YOUR OBJECTIVE - Report, word for word, every line of the material that contains "Collapse".

SUPPLIED INFORMATION -
________________________________________
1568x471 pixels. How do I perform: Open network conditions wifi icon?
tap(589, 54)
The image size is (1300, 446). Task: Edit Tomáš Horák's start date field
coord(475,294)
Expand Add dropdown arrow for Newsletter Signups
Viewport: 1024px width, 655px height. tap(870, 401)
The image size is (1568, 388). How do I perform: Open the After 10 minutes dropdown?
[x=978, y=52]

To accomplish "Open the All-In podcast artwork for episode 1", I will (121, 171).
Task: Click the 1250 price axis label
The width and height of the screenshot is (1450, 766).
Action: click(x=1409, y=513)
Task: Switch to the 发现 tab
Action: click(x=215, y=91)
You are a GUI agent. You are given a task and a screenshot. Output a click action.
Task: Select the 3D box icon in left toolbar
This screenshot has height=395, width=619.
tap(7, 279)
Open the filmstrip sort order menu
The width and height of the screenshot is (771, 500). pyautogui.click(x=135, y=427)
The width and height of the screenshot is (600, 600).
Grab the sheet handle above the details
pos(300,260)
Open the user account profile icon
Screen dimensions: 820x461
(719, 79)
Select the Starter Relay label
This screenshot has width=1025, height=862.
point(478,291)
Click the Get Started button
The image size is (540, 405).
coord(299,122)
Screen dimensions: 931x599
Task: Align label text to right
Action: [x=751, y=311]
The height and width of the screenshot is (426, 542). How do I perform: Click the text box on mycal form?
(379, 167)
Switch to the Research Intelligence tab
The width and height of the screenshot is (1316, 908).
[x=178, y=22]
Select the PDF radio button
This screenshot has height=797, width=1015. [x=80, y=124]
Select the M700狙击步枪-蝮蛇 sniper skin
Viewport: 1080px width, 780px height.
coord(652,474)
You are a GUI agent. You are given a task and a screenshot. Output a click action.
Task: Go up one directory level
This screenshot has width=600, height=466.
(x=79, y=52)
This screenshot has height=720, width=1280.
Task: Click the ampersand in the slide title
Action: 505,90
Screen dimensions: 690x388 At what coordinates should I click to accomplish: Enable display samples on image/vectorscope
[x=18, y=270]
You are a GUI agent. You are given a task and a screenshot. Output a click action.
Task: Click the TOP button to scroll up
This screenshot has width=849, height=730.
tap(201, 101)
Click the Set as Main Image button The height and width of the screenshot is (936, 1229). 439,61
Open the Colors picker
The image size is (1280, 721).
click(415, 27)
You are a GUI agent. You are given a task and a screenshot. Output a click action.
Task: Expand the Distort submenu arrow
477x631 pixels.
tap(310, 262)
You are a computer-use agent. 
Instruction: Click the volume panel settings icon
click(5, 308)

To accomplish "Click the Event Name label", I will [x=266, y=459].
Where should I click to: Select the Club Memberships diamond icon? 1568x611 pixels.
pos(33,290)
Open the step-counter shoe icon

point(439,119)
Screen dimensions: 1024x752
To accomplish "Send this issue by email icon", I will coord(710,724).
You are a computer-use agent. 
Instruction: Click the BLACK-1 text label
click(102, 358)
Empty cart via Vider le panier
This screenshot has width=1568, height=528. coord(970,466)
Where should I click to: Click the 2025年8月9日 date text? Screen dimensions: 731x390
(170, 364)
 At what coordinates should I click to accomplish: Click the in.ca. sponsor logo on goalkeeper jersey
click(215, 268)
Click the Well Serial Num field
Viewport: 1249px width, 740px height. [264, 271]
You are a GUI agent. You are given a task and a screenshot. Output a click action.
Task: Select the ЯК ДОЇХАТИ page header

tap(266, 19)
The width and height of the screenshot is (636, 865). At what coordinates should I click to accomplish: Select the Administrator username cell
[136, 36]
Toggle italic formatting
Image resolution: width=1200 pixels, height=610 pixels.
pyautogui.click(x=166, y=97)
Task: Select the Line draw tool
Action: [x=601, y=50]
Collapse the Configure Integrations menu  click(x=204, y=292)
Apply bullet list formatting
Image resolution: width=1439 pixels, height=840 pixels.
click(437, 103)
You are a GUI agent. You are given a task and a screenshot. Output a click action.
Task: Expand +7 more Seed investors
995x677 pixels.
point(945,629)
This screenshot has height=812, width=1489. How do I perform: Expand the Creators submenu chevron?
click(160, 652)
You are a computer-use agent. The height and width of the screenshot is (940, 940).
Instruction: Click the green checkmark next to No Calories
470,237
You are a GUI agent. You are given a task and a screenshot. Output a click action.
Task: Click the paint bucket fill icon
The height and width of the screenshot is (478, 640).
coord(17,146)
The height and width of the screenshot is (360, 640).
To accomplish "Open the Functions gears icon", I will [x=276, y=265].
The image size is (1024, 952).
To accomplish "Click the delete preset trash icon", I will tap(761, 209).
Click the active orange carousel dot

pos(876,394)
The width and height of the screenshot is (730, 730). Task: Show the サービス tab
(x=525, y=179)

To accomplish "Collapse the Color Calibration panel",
________________________________________
RESPONSE TO THE EXERCISE -
Collapse the Configure Integrations menu  click(x=204, y=292)
To accomplish "Collapse the Color Calibration panel",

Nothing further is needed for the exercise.